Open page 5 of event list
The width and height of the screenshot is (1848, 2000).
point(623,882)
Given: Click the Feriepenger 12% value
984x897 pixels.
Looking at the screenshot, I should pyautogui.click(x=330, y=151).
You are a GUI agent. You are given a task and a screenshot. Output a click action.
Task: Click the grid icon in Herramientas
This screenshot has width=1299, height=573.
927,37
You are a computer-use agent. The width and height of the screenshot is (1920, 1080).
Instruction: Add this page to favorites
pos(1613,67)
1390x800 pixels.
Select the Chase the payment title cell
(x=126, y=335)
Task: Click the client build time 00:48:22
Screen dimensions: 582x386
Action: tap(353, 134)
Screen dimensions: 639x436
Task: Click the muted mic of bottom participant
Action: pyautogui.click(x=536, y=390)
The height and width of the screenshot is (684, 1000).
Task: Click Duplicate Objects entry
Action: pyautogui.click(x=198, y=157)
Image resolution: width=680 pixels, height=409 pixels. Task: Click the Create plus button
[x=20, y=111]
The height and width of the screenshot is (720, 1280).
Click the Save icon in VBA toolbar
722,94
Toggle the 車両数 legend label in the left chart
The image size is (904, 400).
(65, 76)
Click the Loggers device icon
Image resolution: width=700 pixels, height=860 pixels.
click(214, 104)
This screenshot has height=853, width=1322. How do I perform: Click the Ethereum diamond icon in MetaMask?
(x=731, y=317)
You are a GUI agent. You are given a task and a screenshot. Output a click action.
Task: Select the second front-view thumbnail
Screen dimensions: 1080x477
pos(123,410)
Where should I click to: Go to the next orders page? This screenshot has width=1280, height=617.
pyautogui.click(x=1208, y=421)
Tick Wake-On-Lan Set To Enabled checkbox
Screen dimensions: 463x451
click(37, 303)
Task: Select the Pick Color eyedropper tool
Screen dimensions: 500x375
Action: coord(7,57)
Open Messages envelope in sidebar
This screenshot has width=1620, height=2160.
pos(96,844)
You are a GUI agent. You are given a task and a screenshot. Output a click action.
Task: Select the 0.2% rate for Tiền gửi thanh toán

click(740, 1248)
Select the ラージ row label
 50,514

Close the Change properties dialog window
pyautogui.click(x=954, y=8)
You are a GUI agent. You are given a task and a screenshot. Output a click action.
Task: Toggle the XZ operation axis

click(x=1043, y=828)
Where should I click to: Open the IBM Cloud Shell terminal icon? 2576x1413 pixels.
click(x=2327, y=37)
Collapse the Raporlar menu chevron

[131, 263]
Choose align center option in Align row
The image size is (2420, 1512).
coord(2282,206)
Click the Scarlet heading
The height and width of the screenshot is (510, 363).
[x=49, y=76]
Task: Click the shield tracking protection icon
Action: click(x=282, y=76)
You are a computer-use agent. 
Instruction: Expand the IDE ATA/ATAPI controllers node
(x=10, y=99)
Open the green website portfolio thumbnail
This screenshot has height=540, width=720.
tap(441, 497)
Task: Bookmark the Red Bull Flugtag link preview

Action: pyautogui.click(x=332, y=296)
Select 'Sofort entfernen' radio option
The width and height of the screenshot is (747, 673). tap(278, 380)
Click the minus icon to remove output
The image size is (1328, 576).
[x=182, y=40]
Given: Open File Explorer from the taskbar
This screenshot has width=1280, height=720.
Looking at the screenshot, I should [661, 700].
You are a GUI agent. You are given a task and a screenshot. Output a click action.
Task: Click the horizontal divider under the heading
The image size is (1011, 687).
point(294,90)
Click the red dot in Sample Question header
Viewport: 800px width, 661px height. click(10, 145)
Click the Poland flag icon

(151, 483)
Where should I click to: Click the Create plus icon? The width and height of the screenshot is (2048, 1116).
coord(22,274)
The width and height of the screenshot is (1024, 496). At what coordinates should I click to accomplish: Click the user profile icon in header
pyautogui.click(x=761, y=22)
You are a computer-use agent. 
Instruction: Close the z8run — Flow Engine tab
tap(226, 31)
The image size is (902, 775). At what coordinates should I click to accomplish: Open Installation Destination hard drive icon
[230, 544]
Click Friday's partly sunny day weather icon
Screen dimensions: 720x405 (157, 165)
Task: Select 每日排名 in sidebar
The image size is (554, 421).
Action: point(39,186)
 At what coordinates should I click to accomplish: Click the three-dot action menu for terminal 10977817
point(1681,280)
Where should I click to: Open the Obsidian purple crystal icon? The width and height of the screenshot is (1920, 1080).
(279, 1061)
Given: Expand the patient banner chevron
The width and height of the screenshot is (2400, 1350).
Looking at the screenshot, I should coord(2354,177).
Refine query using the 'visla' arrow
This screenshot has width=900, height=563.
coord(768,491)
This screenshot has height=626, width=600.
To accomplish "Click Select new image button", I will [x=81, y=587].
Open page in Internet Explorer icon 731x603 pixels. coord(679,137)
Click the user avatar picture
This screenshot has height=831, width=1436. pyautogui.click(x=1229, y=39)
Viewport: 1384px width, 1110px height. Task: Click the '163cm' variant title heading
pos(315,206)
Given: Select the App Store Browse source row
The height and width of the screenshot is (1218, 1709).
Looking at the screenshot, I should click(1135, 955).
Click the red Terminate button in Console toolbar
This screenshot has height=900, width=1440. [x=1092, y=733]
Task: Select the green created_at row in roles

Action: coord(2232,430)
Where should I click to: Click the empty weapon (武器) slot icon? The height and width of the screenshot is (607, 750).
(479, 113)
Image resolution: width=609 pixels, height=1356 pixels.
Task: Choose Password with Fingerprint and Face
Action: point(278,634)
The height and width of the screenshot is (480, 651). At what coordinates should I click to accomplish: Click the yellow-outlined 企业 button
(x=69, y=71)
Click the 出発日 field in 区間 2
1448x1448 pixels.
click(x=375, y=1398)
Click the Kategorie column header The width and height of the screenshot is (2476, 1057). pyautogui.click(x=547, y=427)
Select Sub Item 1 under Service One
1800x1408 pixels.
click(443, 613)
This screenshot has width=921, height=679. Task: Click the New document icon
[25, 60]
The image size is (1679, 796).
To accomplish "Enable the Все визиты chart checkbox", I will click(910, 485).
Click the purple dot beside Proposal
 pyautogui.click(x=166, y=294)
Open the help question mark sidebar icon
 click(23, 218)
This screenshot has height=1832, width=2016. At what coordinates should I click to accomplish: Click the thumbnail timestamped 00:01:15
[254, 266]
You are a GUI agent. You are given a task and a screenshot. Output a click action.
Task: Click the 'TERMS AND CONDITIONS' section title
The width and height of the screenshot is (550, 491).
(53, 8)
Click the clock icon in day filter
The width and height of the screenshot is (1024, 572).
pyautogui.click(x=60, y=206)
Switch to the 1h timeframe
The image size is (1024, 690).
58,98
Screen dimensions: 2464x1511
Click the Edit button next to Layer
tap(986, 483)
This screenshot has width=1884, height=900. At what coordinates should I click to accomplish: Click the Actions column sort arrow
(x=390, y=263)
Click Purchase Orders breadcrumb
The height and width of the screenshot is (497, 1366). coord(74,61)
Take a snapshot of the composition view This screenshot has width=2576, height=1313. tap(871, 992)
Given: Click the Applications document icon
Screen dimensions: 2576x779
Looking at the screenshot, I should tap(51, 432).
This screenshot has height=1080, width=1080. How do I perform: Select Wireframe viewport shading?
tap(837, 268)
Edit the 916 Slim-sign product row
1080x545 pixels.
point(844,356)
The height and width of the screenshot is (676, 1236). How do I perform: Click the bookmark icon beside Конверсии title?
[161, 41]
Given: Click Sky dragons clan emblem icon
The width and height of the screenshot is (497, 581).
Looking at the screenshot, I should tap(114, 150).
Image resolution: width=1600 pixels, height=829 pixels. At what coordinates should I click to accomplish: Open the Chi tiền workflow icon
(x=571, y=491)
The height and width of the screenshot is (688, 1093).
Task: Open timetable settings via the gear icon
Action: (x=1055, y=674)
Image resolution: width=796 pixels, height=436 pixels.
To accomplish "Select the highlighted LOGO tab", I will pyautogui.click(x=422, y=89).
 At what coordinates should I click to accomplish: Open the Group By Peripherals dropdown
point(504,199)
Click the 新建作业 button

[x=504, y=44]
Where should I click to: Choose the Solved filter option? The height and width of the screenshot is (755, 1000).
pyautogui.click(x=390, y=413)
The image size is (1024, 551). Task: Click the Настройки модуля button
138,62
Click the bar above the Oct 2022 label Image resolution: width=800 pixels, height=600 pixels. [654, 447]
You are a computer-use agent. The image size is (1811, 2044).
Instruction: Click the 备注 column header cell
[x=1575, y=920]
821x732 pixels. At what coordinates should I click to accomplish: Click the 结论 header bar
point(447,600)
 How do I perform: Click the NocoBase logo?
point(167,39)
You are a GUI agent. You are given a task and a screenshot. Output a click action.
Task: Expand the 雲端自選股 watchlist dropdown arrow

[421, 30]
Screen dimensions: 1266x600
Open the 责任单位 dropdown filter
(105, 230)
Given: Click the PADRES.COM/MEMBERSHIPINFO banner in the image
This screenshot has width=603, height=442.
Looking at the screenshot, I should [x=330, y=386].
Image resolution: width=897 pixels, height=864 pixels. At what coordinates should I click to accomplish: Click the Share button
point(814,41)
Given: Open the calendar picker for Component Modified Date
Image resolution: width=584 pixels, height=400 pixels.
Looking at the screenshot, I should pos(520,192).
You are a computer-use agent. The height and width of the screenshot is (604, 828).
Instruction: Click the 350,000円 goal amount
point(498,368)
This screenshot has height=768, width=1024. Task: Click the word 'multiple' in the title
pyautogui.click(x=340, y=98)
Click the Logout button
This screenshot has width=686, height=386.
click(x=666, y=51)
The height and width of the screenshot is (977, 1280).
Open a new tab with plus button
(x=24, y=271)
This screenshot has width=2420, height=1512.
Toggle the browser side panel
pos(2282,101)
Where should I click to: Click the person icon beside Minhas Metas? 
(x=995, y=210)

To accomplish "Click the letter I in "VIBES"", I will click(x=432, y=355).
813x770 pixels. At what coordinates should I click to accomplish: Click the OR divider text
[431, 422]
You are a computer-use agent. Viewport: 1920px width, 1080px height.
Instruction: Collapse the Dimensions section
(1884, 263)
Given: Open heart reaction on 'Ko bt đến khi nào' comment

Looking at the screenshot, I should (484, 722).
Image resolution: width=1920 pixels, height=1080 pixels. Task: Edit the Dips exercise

* _STATED GOAL_
Transcribe the entries above word for word, beginning with the first line of the entries and stopping after the line that contains "click(214, 104)".

* _PROBLEM SOLUTION_
Open page 5 of event list
The width and height of the screenshot is (1848, 2000).
point(623,882)
Given: Click the Feriepenger 12% value
984x897 pixels.
Looking at the screenshot, I should pyautogui.click(x=330, y=151).
You are a GUI agent. You are given a task and a screenshot. Output a click action.
Task: Click the grid icon in Herramientas
This screenshot has width=1299, height=573.
927,37
You are a computer-use agent. The width and height of the screenshot is (1920, 1080).
Instruction: Add this page to favorites
pos(1613,67)
1390x800 pixels.
Select the Chase the payment title cell
(x=126, y=335)
Task: Click the client build time 00:48:22
Screen dimensions: 582x386
Action: tap(353, 134)
Screen dimensions: 639x436
Task: Click the muted mic of bottom participant
Action: pyautogui.click(x=536, y=390)
The height and width of the screenshot is (684, 1000).
Task: Click Duplicate Objects entry
Action: pyautogui.click(x=198, y=157)
Image resolution: width=680 pixels, height=409 pixels. Task: Click the Create plus button
[x=20, y=111]
The height and width of the screenshot is (720, 1280).
Click the Save icon in VBA toolbar
722,94
Toggle the 車両数 legend label in the left chart
The image size is (904, 400).
(65, 76)
Click the Loggers device icon
Image resolution: width=700 pixels, height=860 pixels.
click(214, 104)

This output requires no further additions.